Today may be your first day on patrol. It may be your 40,000th. Regardless of how much time on you’ve got, the odds are good that on your next shift, you will do one of the most statistically dangerous activities known to law enforcers: the traffic stop.
Regardless of how long you’ve been doing traffic stops, no two are the same and they aren’t “routine” until the driver is in the wind and you’re moving on to the next detail.
And no matter how long you’ve been doing them, it’s always good to remember five basic concepts to a safe car stop.
I’m continually amazed how an average citizen becomes a mouth-breathing, slack-jawed yokel as soon as the lights and siren go on. All conscious thought and common sense leaves them and they forget the most basic of laws: move to the right and stop.
Consequently, they may just straight stop their scofflaw-mobile dead in the middle of an interstate or intersection.
You don’t have to get out and deal with them. Ninety-nine percent of the time they can be prodded to a safer location with a simple command delivered via your vehicle’s P.A. system.
The bottom line is this: if you don’t like where they are, move them to where it’s safest for you.
As a professional car stopper (read: motor officer) with eight years on two wheels under my belt, I have one simple technique that has allowed me to surprise occupants of a vehicle time and time again. Whilst they gander out the driver’s side waiting for me to sidle up — I sidle a lot… it’s kinda my schtick — I suddenly appear on the passenger side.
The closer it gets to Halloween, the more tempting it is to lean close to the window and yell “Boo!” to see the reaction and get a quick laugh.
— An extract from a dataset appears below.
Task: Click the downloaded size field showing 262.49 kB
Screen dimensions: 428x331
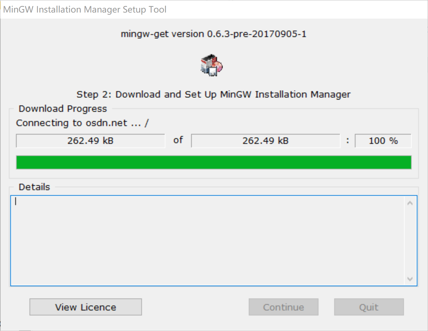Action: (91, 141)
The point isn’t my ninja-like abilities to sneak up on folks. This tactic gives me a fantastic opportunity to check out the interior of the car, any occupants inside, and every last one of their hands. I frequently use the passenger-side mirror, particularly in a solo-occupied vehicle, to get a peek at the driver’s hands.
It’s the hands that kill us, friends.Never forget it.
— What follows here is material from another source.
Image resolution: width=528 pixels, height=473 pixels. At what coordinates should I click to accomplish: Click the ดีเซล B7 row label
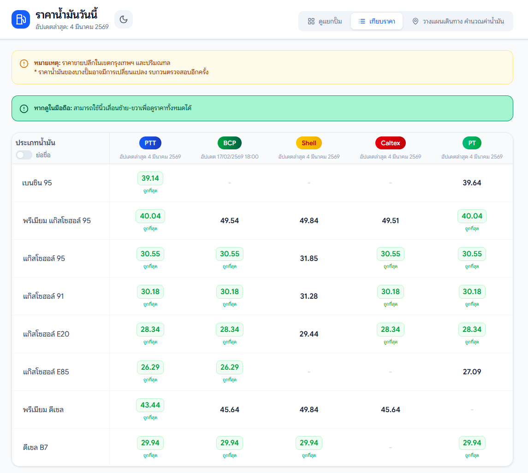36,447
I shudder every time I see a beat cop bebop up to the driver’s side of a vehicle with nary a care in the world, and hang his rear end into traffic as if he’s waiting for someone to take it off for him.
The passenger-side approach beats the driver-side nearly every time.
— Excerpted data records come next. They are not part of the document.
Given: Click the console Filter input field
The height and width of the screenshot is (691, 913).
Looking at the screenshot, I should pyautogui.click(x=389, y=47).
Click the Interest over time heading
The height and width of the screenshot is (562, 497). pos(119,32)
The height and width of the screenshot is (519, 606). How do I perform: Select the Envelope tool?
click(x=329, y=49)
After going to all the trouble of picking a good spot to conduct your stop and walking up to the passenger side of the car, why in the blue hell would you go back to your vehicle and bury your head in a cite book and never once look up, even ever so briefly, to make sure everyone is still in the car?
Have you ever been scratching out a rag and suddenly the driver is standing next to you holding his insurance? I have and it isn’t reassuring.
Your cite book isn’t the only guilty party. You have your MDC, your cell phone, your radio. They all vie for your attention. Make no mistake: none of them need your attention as much as the subject(s) in the vehicle in front of you.
I know you can handle most things without the aid of dispatch in today’s tech-heavy world. Personally, I stay off the air as much as possible, but if I can’t get the information I’m looking for in a matter of seconds, I ask for it over the air or request a cover unit so I can focus on the intel I’m trying to obtain.
Your attention needs to be divided as little as possible. You can crush that candy during lineup.
Quick! Name everything your driver has picked up while you were back in your squad — or if you’re as lucky as I am, sitting on your motor — running him out.
Not exactly sure, are you?
Your re-approach should be just as cautious as your initial approach. As aware as we’d all like to be, we simply can’t know everything.
The re-approach is just as dangerous as the first. Again, the use of the side mirror — regardless of which side you decide to approach on — is key.
Don’t walk past the B-pillar until you can confirm empty hands/no threat. Just because someone has all happy-go-lucky when you first contacted them does not mean they haven’t had time to ruminate on what a jerk you are for stopping them in the first place.
5. Cut ‘Em Loose
After you’ve wished them a swell day, for the love of all that is holy, don’t just turn your back and saunter back to your vehicle. Give ‘em a glance back every few feet to make sure they’re doing what you’d like instead of trying to get the drop on you.
These five basic steps are but the basic framework of your average traffic stop. Countless repetition hardwires these habits and they soon become second nature. Now stock up on those cites and make this motor officer proud.